Only Democrats and Republicans can vote in partisan races on the primary election ballot, but all voters may vote in nonpartisan races requiring a primary. Polls open at 6 a.m. and close at 6 p.m.
The projected 30 percent voter turnout is the highest in nearly a decade, said Secretary of State Alison Lundergran Grimes. Nearly 32 percent of registered Kentuckians voted in the 2010 midterm primaries.
Kentucky voters have had poor showings with only 20 percent participating in the 2016 presidential election and 12 percent in the 2015 governor’s race. Nearly 25,000 had cast absentee ballots as of last Monday and another 12,000 ballots were mailed to people who requested them, Grimes reported in a news release.
In the U.S. House’s 6th District, a crowded field of six Democrats running to face Republican U.S. Rep. Andy Barr. The top contenders appear to be Lexington Maylor Jim Gray and Amy McGrath, a former fighter pilot making her first attempt at public office. The other Democrats are state Rep. Reggie Thomas, Theodore David Green, Geoff Young and Daniel Kemph.
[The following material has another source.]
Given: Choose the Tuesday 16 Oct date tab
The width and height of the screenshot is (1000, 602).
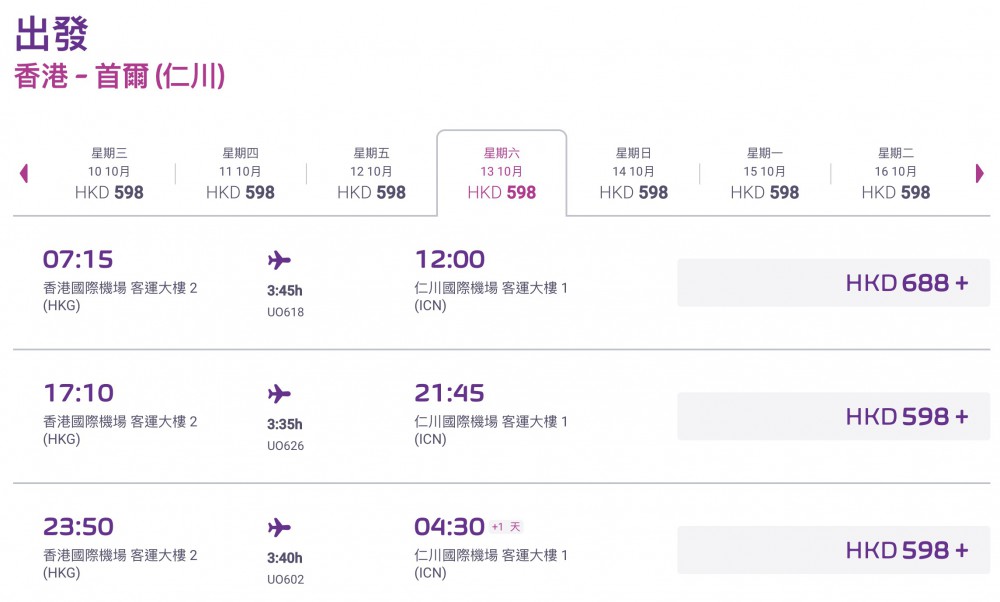Looking at the screenshot, I should click(895, 173).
Barr has a challenger in the Republican primary in Chuck Eddy.
The 3rd District Republican primary includes Vickie Yates Brown Glisson, the former top-ranking heath official in the Bevin administration, against Mike Craven and Rhonda Plazzo. The winner of the GOP primary faces U.S. Rep. John Yarmuth, the lone Democrat in Kentucky’s congressional delegation, in the fall.
In the 1st District, the winner in the matchup between Democrats Alonzo Pennington and Paul Walker will challenge U.S. Rep. James Comer in November.
Democrats will select nominees to challenge four other Republican congressmen, who will be prohibitive favorites to hold their seats in November.
The Democratic ballot in the 2nd District includes Hank Linderman, Brian Pedigo, Rane Eir Olivia Sessions and Grant Short. U.S. Rep. Brett Guthrie will face the winner in the fall.
In the 4th District, Democrats Seth Hall, Christina Lord and Patti Piatt are running for a chance to challenge U.S. Rep. Thomas Massie. In the 5th District, the Democratic candidates are Kenneth Stepp and Scott Sykes. U.S. Rep. Hal Rogers, dean of the state's congressional delegation, is being challenged by Republican Gerardo Serrano. Comer, Guthrie and Massie are unopposed in the primary.
Half of the 38 state Senate seats and all 100 House seats are on the ballot.
Several Republican incumbents are up against educators in the primary. Teachers, who rallied by the thousands at the state Capital this spring to oppose changes to public pension systems and were further fueled by comments from Gov. Bevin, vowed to vote out representatives who went against them.
Republicans took control of the House after almost a century of Democratic control in the last general election. Republicans also have the majority in the Senate.
County offices throughout the state are also up for grabs including races for judge-executive, county clerk, coroner, jailer and sheriff.